#### TASK BRIEF:
Repeat the material below exactly, line for line.

#### EXTRACTED INFORMATION:
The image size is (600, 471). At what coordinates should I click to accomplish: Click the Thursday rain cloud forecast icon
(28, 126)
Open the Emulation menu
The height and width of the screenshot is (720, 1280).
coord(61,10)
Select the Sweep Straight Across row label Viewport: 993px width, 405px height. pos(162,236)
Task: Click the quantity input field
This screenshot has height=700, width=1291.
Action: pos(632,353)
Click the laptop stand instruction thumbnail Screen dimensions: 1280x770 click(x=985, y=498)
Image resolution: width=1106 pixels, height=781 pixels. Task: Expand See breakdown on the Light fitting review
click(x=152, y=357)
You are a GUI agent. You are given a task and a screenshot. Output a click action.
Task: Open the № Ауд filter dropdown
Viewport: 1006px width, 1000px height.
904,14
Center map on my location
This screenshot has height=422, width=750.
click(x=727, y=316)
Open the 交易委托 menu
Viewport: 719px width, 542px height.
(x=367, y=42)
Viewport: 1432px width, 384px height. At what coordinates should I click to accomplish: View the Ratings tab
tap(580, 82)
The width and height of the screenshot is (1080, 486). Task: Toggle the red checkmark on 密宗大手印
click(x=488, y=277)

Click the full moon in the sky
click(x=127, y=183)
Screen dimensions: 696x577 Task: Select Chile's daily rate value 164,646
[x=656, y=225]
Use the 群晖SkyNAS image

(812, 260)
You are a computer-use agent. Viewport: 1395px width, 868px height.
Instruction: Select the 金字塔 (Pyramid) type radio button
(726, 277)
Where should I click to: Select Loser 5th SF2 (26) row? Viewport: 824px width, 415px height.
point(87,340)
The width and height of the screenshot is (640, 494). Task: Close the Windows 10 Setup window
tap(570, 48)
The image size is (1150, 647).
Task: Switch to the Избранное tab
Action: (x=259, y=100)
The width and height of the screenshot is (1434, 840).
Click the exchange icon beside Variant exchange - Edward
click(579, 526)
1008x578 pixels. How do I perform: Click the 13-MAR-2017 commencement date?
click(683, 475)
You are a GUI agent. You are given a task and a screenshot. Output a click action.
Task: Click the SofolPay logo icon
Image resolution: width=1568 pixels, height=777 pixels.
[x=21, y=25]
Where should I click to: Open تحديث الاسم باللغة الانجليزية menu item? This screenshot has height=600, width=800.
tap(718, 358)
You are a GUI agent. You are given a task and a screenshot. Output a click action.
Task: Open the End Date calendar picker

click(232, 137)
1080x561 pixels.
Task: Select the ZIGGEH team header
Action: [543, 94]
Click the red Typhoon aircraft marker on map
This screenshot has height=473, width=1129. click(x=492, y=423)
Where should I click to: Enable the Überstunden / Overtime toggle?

#### OUTPUT OF THE TASK:
The image size is (600, 471). At what coordinates should I click to accomplish: Click the Thursday rain cloud forecast icon
(28, 126)
Open the Emulation menu
The height and width of the screenshot is (720, 1280).
coord(61,10)
Select the Sweep Straight Across row label Viewport: 993px width, 405px height. pos(162,236)
Task: Click the quantity input field
This screenshot has height=700, width=1291.
Action: pos(632,353)
Click the laptop stand instruction thumbnail Screen dimensions: 1280x770 click(x=985, y=498)
Image resolution: width=1106 pixels, height=781 pixels. Task: Expand See breakdown on the Light fitting review
click(x=152, y=357)
You are a GUI agent. You are given a task and a screenshot. Output a click action.
Task: Open the № Ауд filter dropdown
Viewport: 1006px width, 1000px height.
904,14
Center map on my location
This screenshot has height=422, width=750.
click(x=727, y=316)
Open the 交易委托 menu
Viewport: 719px width, 542px height.
(x=367, y=42)
Viewport: 1432px width, 384px height. At what coordinates should I click to accomplish: View the Ratings tab
tap(580, 82)
The width and height of the screenshot is (1080, 486). Task: Toggle the red checkmark on 密宗大手印
click(x=488, y=277)

Click the full moon in the sky
click(x=127, y=183)
Screen dimensions: 696x577 Task: Select Chile's daily rate value 164,646
[x=656, y=225]
Use the 群晖SkyNAS image

(812, 260)
You are a computer-use agent. Viewport: 1395px width, 868px height.
Instruction: Select the 金字塔 (Pyramid) type radio button
(726, 277)
Where should I click to: Select Loser 5th SF2 (26) row? Viewport: 824px width, 415px height.
point(87,340)
The width and height of the screenshot is (640, 494). Task: Close the Windows 10 Setup window
tap(570, 48)
The image size is (1150, 647).
Task: Switch to the Избранное tab
Action: (x=259, y=100)
The width and height of the screenshot is (1434, 840).
Click the exchange icon beside Variant exchange - Edward
click(579, 526)
1008x578 pixels. How do I perform: Click the 13-MAR-2017 commencement date?
click(683, 475)
You are a GUI agent. You are given a task and a screenshot. Output a click action.
Task: Click the SofolPay logo icon
Image resolution: width=1568 pixels, height=777 pixels.
[x=21, y=25]
Where should I click to: Open تحديث الاسم باللغة الانجليزية menu item? This screenshot has height=600, width=800.
tap(718, 358)
You are a GUI agent. You are given a task and a screenshot. Output a click action.
Task: Open the End Date calendar picker

click(232, 137)
1080x561 pixels.
Task: Select the ZIGGEH team header
Action: [543, 94]
Click the red Typhoon aircraft marker on map
This screenshot has height=473, width=1129. click(x=492, y=423)
Where should I click to: Enable the Überstunden / Overtime toggle?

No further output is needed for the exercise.